Evergreen or deciduous trees or shrubs. Leaves entire or palmately lobed, usually petiolate; glands often present on underside of leaves, in axils of veins or apex of petiole. Inflorescence (fig) urceolate, axillary or sometimes on trunk and major branches; flowers compact, axis of inflorescence invaginated to form a hollow, fleshy receptacle with small bracts surrounding an apical orifice (osteole). Flowers small; perianth segments 1–5, or absent. Male flowers with 1–8 stamens; anthers mucronate, introrse; pistillode usually absent. Female flowers with sessile or stalked, unilocular ovary; stigma bifid or simple; ovule 1. Sterile flowers usually present, similar to female flowers but with shorter style; ovary commonly infected by the fig-wasp and becoming swollen with developing larva. Fruit an achene, enclosed in enlarged receptacle.
About 1000 species throughout tropical and warm-temperate regions; 48 species in Australia (3 naturalised).

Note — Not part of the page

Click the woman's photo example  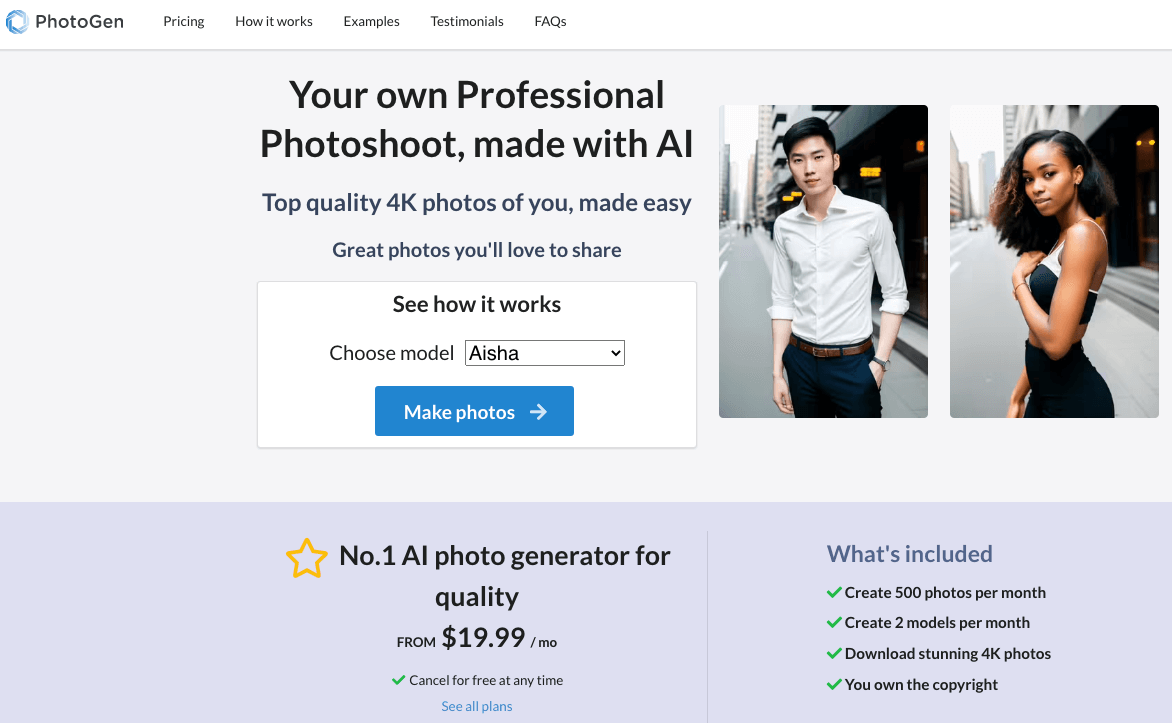pos(1053,261)
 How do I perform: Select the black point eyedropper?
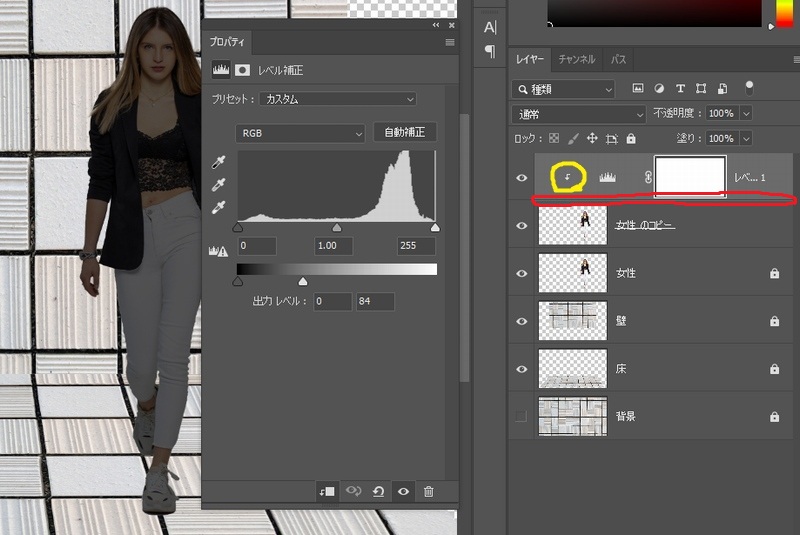coord(219,163)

Two commonly grown figs have become invasive in Victoria. A third species, Ficus pumila L. (Climbing or Creeping Fig), from Japan and China, is a closely adhering climber with adventitious roots which has already become naturalised in Queensland and New South Wales. Although popular as a covering for walls and stonework in Victoria, it has thus far remained domesticated.